> _Stated goal_: Swap "Crude oil" for "Natural gas" in the rows between the lines holding "The width and height of the screenshot is (321, 241)." and "click(304, 57)", inclusive. Give those lines again with nothing else changed.
-- START OF Input material --
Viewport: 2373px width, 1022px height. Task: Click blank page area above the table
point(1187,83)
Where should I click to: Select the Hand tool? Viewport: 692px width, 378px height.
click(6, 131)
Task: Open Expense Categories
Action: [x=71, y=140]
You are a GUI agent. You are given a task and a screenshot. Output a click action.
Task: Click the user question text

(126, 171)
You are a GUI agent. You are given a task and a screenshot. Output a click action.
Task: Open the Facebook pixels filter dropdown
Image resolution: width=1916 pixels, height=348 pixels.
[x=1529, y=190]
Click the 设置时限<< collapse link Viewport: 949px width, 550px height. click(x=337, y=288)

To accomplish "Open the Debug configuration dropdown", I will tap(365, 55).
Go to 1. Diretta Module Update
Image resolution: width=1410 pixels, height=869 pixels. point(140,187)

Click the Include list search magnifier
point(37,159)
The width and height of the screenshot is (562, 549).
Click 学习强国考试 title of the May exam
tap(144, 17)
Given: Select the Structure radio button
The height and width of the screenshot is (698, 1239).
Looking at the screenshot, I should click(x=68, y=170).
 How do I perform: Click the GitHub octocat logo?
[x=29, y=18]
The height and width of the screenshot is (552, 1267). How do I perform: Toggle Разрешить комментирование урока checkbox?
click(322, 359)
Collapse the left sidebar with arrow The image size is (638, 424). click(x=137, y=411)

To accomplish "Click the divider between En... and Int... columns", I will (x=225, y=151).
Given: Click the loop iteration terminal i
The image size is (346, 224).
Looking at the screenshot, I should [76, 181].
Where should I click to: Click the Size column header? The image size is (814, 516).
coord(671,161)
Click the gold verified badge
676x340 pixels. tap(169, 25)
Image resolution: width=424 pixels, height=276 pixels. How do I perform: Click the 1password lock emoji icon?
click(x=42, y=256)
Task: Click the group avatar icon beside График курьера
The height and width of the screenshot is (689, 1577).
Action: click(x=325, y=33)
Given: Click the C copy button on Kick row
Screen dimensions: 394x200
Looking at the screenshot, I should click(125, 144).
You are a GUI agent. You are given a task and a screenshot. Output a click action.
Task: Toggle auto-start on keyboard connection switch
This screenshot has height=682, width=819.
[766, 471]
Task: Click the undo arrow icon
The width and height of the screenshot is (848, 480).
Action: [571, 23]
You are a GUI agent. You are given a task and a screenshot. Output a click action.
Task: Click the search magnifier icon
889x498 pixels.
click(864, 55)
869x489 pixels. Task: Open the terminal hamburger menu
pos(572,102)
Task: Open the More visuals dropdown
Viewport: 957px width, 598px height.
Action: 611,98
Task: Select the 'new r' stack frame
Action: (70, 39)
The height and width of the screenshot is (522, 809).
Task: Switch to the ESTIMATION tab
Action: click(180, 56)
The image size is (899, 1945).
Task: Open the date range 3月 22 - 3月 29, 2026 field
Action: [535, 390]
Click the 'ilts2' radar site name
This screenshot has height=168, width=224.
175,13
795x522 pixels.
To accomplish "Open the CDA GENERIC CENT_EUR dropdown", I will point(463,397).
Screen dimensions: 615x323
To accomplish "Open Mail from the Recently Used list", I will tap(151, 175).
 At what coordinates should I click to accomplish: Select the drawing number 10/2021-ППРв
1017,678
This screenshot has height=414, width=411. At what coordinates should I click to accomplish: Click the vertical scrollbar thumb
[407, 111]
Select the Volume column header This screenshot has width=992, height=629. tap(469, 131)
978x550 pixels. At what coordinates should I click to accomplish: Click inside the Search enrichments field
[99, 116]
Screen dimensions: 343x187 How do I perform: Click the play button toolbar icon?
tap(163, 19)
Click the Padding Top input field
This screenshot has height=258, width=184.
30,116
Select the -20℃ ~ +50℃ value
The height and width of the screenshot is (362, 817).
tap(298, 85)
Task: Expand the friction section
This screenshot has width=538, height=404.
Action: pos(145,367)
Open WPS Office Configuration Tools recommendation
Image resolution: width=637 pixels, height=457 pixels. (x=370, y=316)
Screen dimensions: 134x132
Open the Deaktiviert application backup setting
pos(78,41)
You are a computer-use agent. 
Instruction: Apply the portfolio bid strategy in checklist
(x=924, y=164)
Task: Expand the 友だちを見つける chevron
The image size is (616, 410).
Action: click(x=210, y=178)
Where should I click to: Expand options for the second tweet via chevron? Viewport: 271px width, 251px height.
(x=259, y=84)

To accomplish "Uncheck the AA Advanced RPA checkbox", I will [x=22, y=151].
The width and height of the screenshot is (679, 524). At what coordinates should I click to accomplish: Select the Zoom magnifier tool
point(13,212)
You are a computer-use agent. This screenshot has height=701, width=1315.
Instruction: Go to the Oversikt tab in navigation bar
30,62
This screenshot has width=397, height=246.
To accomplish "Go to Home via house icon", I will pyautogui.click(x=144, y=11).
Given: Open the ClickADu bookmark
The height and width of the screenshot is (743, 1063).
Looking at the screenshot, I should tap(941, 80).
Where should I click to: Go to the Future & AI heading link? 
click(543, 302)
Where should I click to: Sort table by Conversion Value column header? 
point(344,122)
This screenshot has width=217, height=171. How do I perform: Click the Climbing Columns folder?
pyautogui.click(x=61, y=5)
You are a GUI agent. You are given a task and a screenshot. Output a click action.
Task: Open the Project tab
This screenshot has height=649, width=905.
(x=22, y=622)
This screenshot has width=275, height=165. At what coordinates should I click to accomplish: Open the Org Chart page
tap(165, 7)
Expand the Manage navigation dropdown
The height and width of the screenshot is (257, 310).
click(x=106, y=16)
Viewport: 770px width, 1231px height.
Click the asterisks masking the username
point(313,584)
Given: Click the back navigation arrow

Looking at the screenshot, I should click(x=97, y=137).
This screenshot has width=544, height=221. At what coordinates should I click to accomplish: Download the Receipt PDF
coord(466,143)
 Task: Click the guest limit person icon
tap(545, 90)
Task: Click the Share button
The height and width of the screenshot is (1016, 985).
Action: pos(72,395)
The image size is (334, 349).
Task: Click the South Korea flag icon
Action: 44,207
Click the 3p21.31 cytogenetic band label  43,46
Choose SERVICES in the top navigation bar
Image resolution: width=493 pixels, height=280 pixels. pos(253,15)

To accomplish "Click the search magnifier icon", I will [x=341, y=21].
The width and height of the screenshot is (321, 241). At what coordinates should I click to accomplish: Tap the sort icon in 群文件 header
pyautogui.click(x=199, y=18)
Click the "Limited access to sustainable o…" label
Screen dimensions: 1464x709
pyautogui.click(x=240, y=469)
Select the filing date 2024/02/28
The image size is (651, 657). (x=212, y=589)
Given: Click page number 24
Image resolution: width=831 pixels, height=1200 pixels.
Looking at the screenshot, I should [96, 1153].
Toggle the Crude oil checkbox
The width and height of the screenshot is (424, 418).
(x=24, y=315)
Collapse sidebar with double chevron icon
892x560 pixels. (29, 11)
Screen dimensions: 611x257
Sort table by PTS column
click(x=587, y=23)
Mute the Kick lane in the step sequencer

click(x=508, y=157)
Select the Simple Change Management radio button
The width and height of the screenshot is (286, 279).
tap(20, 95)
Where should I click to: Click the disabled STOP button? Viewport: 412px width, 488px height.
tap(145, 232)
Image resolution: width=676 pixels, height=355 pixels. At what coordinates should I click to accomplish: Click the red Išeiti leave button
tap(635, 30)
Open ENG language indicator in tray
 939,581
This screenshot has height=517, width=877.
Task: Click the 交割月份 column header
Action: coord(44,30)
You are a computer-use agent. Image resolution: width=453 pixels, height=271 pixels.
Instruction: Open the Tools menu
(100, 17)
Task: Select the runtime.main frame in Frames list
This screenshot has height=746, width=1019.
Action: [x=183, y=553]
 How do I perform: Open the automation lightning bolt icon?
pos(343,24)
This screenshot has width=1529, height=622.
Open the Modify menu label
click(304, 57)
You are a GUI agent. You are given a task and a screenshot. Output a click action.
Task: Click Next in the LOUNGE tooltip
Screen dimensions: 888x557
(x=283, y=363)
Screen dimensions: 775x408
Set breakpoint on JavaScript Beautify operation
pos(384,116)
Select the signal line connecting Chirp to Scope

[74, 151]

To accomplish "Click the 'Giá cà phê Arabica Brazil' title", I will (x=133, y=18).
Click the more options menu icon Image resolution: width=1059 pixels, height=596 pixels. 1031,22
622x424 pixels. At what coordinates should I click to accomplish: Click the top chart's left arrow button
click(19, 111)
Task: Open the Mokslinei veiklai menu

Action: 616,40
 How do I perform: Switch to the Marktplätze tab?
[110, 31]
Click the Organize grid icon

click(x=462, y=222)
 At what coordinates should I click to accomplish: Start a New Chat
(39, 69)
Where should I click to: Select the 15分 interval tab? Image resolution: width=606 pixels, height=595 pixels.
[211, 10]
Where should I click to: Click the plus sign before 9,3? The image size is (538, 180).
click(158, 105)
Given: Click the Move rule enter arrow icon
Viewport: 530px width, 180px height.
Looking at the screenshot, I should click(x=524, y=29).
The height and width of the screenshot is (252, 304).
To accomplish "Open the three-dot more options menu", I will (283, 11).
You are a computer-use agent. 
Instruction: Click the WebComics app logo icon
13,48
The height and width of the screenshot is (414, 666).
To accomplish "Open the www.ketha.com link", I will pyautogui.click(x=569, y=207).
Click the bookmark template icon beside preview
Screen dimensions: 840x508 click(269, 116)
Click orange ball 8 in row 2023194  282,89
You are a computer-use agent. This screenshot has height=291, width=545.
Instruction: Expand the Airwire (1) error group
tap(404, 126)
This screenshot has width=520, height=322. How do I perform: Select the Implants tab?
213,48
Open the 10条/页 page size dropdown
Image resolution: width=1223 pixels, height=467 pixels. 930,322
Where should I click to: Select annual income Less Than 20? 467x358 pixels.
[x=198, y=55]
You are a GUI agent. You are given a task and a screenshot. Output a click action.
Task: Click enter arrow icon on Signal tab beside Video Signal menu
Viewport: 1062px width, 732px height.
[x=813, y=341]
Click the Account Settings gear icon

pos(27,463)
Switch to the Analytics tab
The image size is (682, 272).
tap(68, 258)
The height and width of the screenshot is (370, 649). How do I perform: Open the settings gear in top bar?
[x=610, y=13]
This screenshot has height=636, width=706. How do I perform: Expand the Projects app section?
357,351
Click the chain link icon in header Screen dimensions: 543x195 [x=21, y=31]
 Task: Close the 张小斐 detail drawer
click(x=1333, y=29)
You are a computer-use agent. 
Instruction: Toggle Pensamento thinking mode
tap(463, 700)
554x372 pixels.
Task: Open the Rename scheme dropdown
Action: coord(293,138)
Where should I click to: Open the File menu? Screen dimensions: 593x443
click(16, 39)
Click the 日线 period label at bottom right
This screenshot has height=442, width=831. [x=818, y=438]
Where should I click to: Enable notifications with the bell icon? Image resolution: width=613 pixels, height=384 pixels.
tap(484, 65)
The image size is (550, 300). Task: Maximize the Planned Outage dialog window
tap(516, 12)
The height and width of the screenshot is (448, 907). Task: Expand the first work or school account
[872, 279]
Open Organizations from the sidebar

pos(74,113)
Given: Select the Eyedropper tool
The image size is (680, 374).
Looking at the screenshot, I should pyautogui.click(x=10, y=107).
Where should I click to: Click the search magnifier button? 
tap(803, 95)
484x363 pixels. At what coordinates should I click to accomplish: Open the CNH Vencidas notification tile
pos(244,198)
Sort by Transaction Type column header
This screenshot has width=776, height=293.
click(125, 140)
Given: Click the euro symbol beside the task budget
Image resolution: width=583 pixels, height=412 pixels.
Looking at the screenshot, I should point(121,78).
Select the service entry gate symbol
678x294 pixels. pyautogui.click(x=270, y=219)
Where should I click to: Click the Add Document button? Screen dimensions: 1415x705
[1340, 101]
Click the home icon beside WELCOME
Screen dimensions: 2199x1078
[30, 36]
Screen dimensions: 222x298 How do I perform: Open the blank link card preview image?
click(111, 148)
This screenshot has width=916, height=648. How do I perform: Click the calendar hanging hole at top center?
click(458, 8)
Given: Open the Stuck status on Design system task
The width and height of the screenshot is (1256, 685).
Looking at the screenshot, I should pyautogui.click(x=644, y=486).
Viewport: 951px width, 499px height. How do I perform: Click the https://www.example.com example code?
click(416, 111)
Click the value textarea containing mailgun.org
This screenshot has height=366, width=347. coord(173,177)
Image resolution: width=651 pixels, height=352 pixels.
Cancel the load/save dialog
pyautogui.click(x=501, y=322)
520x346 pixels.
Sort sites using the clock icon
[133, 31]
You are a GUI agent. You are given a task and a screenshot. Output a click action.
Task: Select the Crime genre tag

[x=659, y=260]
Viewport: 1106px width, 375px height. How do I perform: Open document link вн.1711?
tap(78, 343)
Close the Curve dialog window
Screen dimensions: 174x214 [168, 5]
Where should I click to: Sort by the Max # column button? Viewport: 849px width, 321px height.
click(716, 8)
-- END OF Input material --
> _Final answer_:
The width and height of the screenshot is (321, 241). At what coordinates should I click to accomplish: Tap the sort icon in 群文件 header
pyautogui.click(x=199, y=18)
Click the "Limited access to sustainable o…" label
Screen dimensions: 1464x709
pyautogui.click(x=240, y=469)
Select the filing date 2024/02/28
The image size is (651, 657). (x=212, y=589)
Given: Click page number 24
Image resolution: width=831 pixels, height=1200 pixels.
Looking at the screenshot, I should [96, 1153].
Toggle the Natural gas checkbox
The width and height of the screenshot is (424, 418).
(x=24, y=315)
Collapse sidebar with double chevron icon
892x560 pixels. (29, 11)
Screen dimensions: 611x257
Sort table by PTS column
click(x=587, y=23)
Mute the Kick lane in the step sequencer

click(x=508, y=157)
Select the Simple Change Management radio button
The width and height of the screenshot is (286, 279).
tap(20, 95)
Where should I click to: Click the disabled STOP button? Viewport: 412px width, 488px height.
tap(145, 232)
Image resolution: width=676 pixels, height=355 pixels. At what coordinates should I click to accomplish: Click the red Išeiti leave button
tap(635, 30)
Open ENG language indicator in tray
 939,581
This screenshot has height=517, width=877.
Task: Click the 交割月份 column header
Action: coord(44,30)
You are a computer-use agent. Image resolution: width=453 pixels, height=271 pixels.
Instruction: Open the Tools menu
(100, 17)
Task: Select the runtime.main frame in Frames list
This screenshot has height=746, width=1019.
Action: [x=183, y=553]
 How do I perform: Open the automation lightning bolt icon?
pos(343,24)
This screenshot has width=1529, height=622.
Open the Modify menu label
click(304, 57)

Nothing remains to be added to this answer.